03.10.2019 - 14:02 Uhr
SchwarzenfeldOberpfalz

Regionalität schützt das Klima

Wenn die Direktvermarkter am 12. und 13. Oktober beim Herbstbauernmarkt in Schwarzenfeld Erntedank feiern, öffnen sie ein "Schaufenster": Sie zeigen, dass Regionalität, Klimaschutz und Artenvielfalt zusammengehören.

Kreisbäuerin Sabine Schindler (links) und der Sprecher der Direktvermarkter, Hubert Piehler (rechts) werben beim Verbraucher für regionale Produkte.
von Rudolf Hirsch (RHI)Profil
Beim Herbstbauernmarkt in der Sportparkhalle in Schwarzenfeld bieten die Direktvermarkter ihre bäuerlichen Produkte an, die regelmäßig reißenden Absatz finden.

Hubert Piehler, Vorsitzender der Interessengemeinschaft, kündigt eine Reihe von Neuerungen an. Den Erntedank-Gottesdienst am Sonntag um 9 Uhr werden erstmals der Landfrauenchor und die Gospelformation "Singsang" gemeinsam gestalten. "Auf diese Premiere freue ich mich ganz besonders", sagte Kreisbäuerin Sabine Schindler bei einem Pressegespräch. Sie wird zusammen mit ihrem Team den Altar in der Sporthalle wieder festlich schmücken. An die Messe schließt sich ein Rundgang mit den Ehrengästen an. An Ort und Stelle werden Forellen geräuchert, Steckerl-Fisch und ein Wilderer-Topf angeboten. Zum Brotzeitmachen gibt es ferner gegrilltes Schweine-, Rind- und Lammfleisch. Für Vegetarier bietet die Bauernmarkt-Küche Kartoffelgratin und Dotsch mit Apfelmus an. Zum Nachmittagskaffee bekommen die Gäste frisch gebackene Küchln und Kuchen. Ein Regensburger Winzer lässt von seinem Landwein kosten.
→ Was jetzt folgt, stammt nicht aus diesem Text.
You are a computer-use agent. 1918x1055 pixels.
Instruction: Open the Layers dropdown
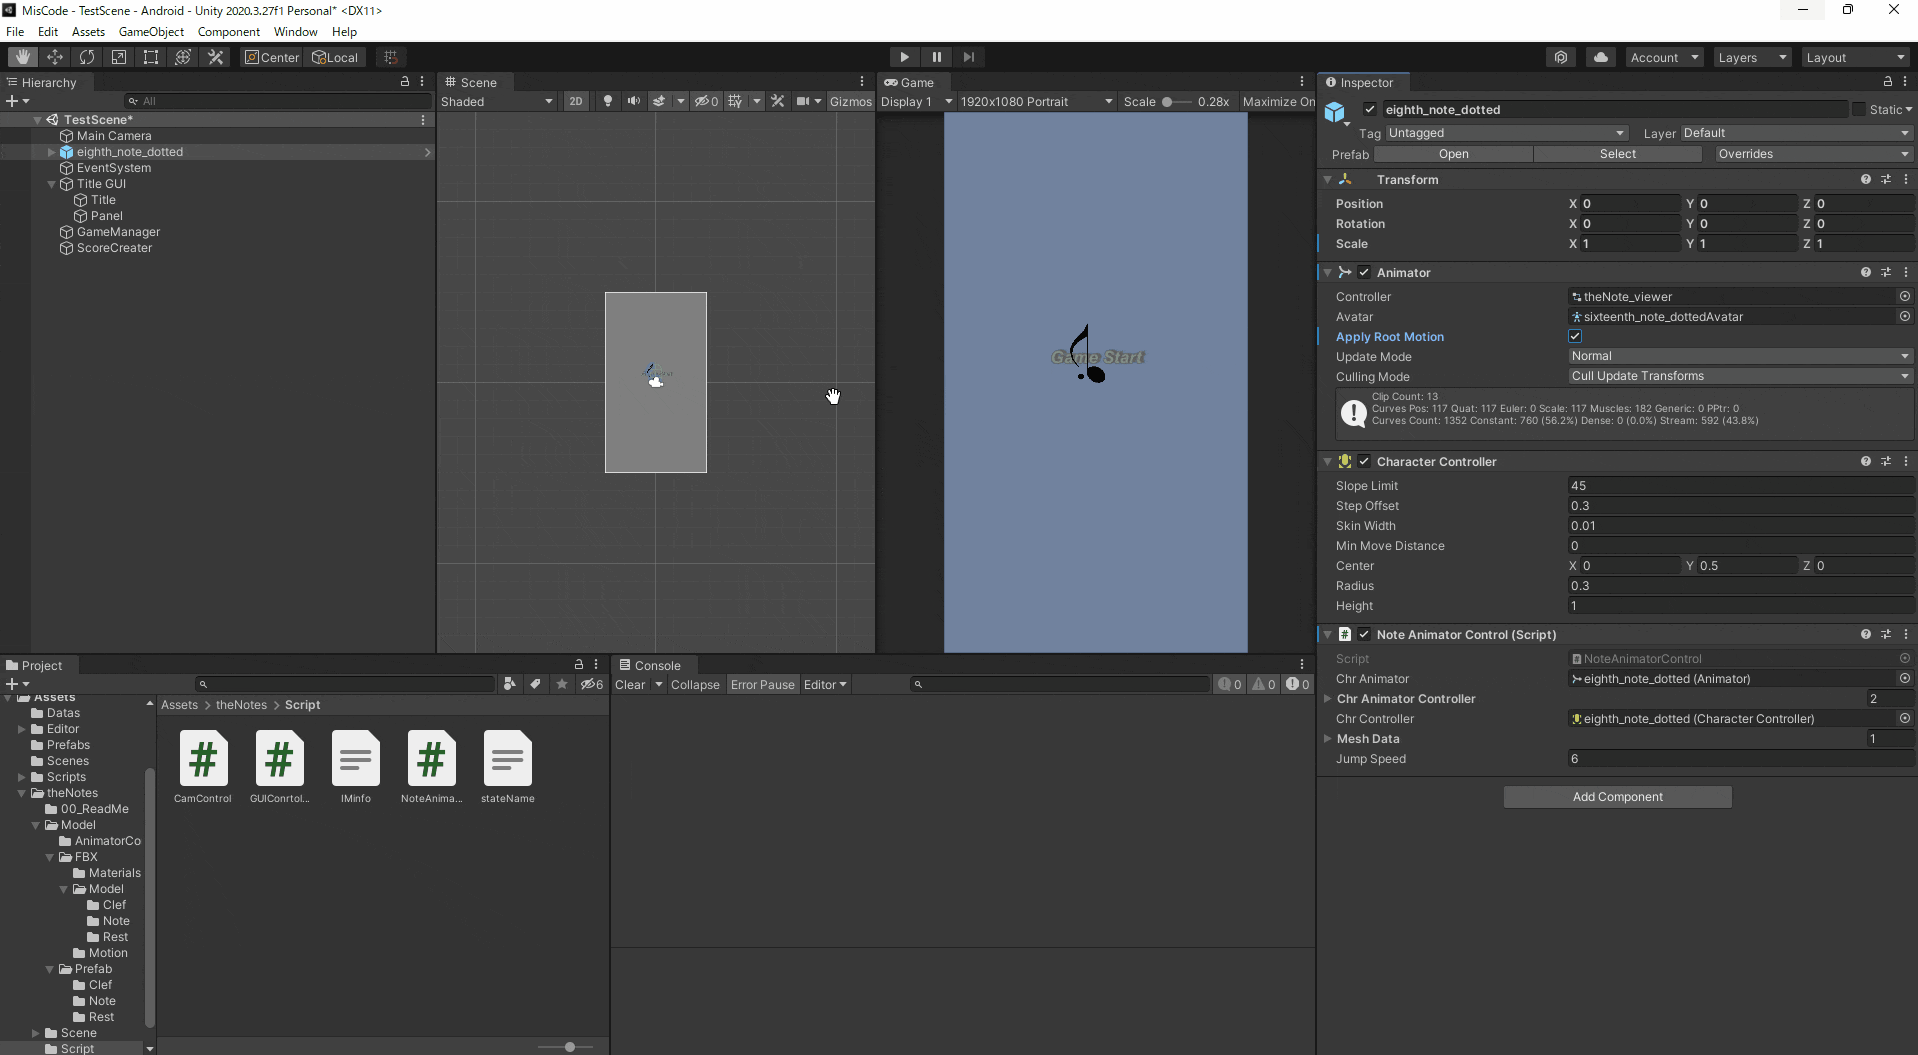[x=1752, y=57]
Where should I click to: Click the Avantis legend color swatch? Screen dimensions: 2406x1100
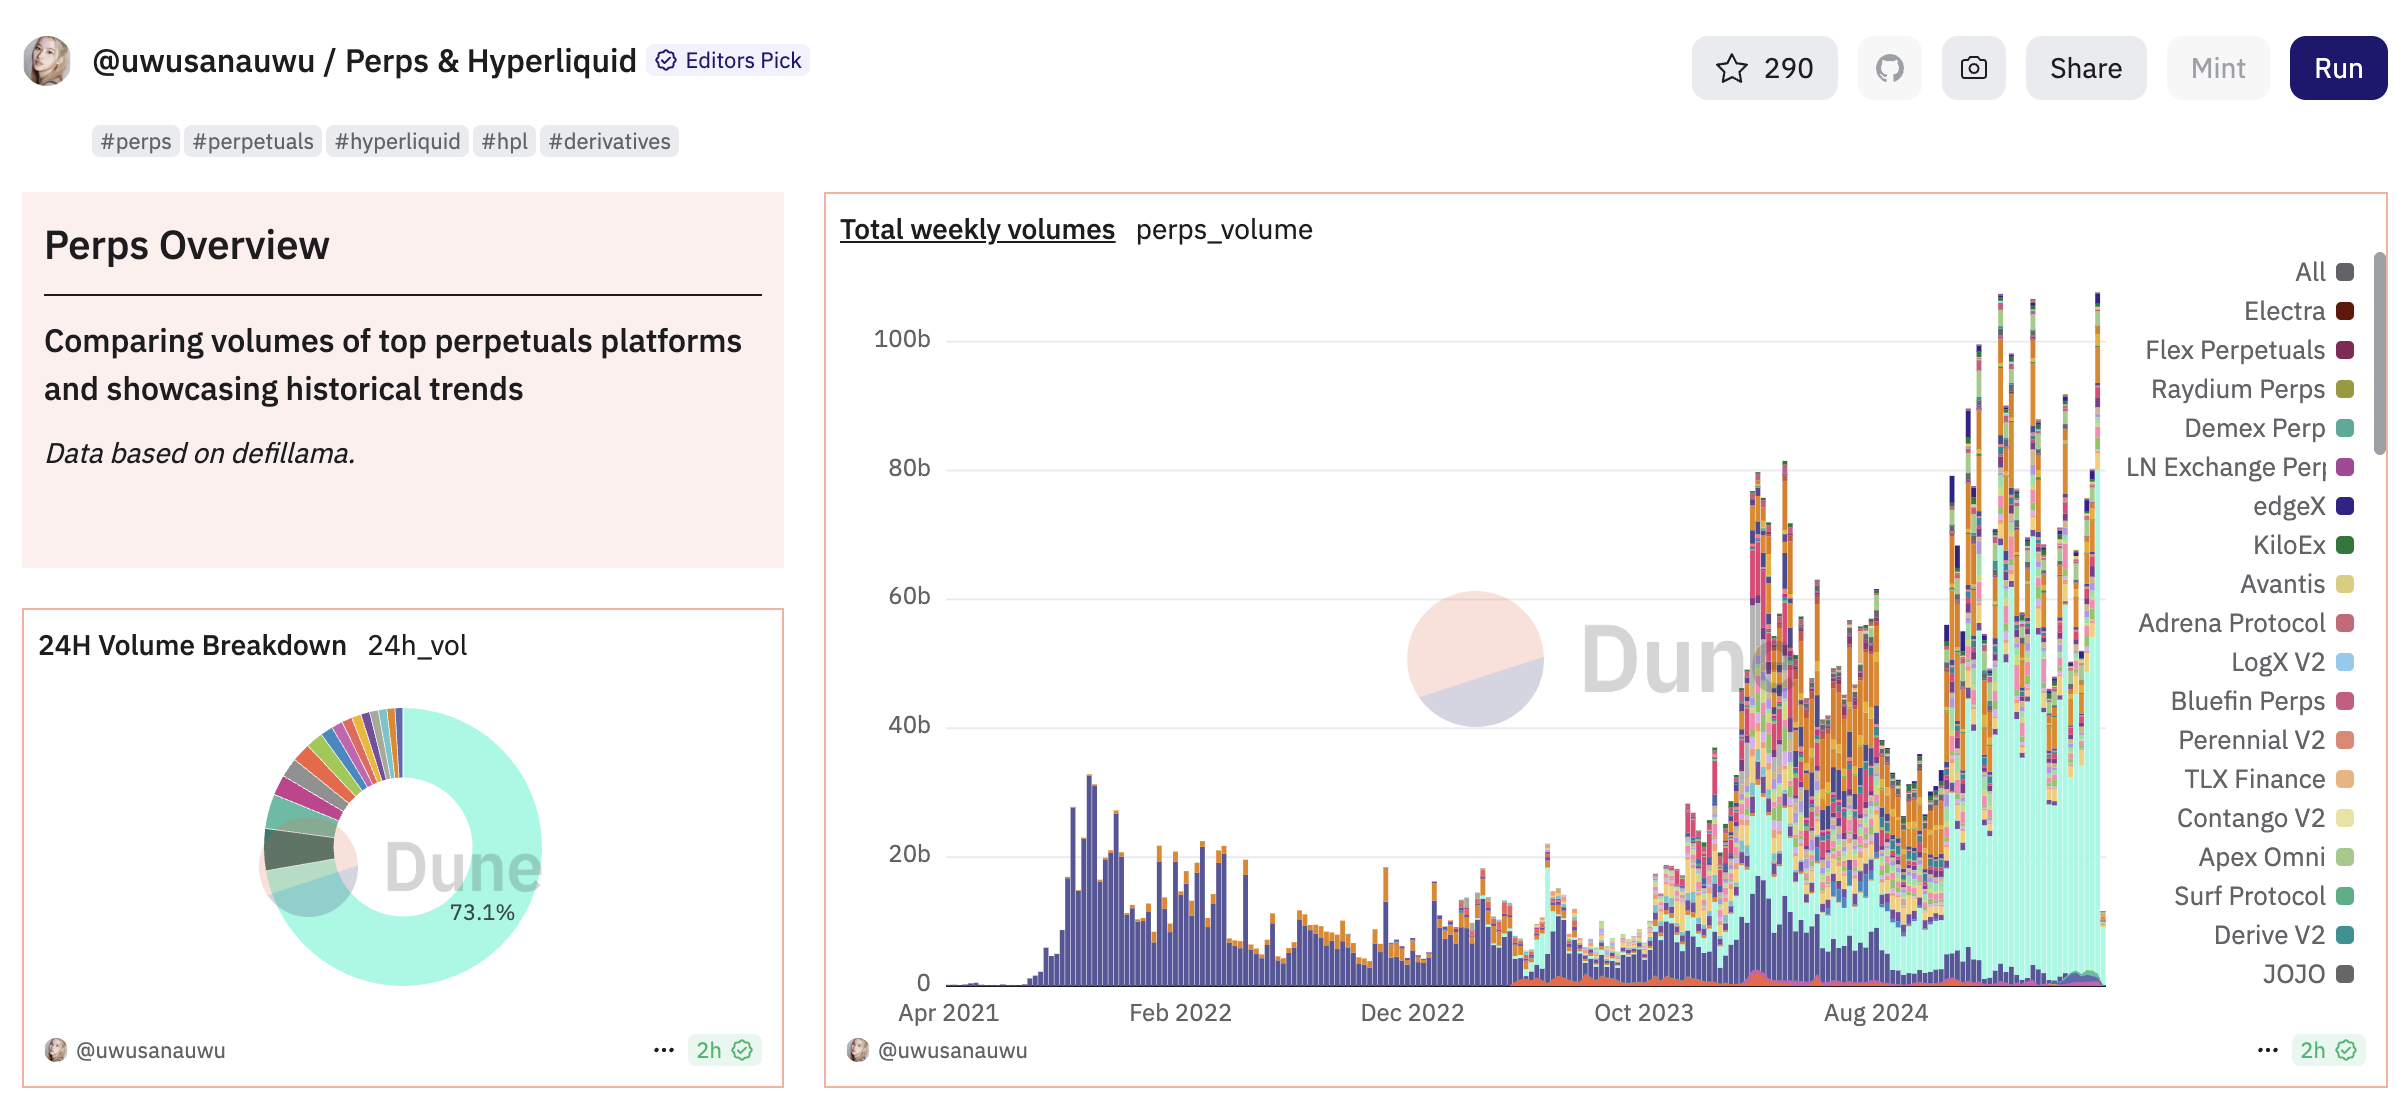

"Mit dem Bauernmarkt wollen wir den Verbrauchern die Möglichkeit geben, mit den Anbietern ins Gespräch zu kommen und sich einen Eindruck von der Leistung der Landwirtschaft zu verschaffen", erklärt Sprecher Hubert Piehler. In der Halle werden sich 50 Direktvermarkter verteilen und bäuerliche Spezialitäten und herbstliche Dekorationen anbieten. Die Filzerin Anita Köstler zeigt das alte Handwerk des "Bandlwirkens", mit dem früher Getreidesäcke hergestellt wurden.

Zum Herbstbauernmarkt gehört immer auch ein "Schaufenster", das sich diesmal mit Blick auf die aktuellen politischen Diskussionen mit der Artenvielfalt befasst. Der Geschäftsführer des Bayerischen Bauernverbandes, Josef Wittmann, will den Besuchern an Schautafeln zeigen, "dass die Landwirte schon seit Jahren auf Biodiversität achten". Das bestätigt auch BBV-Kreisobmann Josef Irlbacher mit dem Hinweis auf das seit 30 Jahren aufliegende Kulturlandschaftsprogramm.

Der Wildlebensraumberater am Fachzentrum für Agrarökologie in Amberg, Balduin Schönberger, verdeutlicht auf seinen Schautafeln und in einem Sandkasten die Vernetzung von Biotop-Maßnahmen. Er macht neugierig: "Wir zeigen Projekte, die in der Oberpfalz erfolgreich verlaufen sind". Die BBV-Frauen werben für das Buch "70 Jahre Landfrauen" und spenden pro Exemplar zwei Euro für "Sternstunden".

Direktvermarkter Hubert Piehler appelliert gerade mit Blick auf Möglichkeiten zum Klimaschutz an den Verbraucher, sich mehr Zeit zu nehmen für den Einkauf im Hofladen, der regionale Lebensmittel anbiete. Dazu besteht auch die Möglichkeit beim Herbstbauernmarkt, der an beiden Tagen jeweils von 10 bis 17 Uhr geöffnet hat.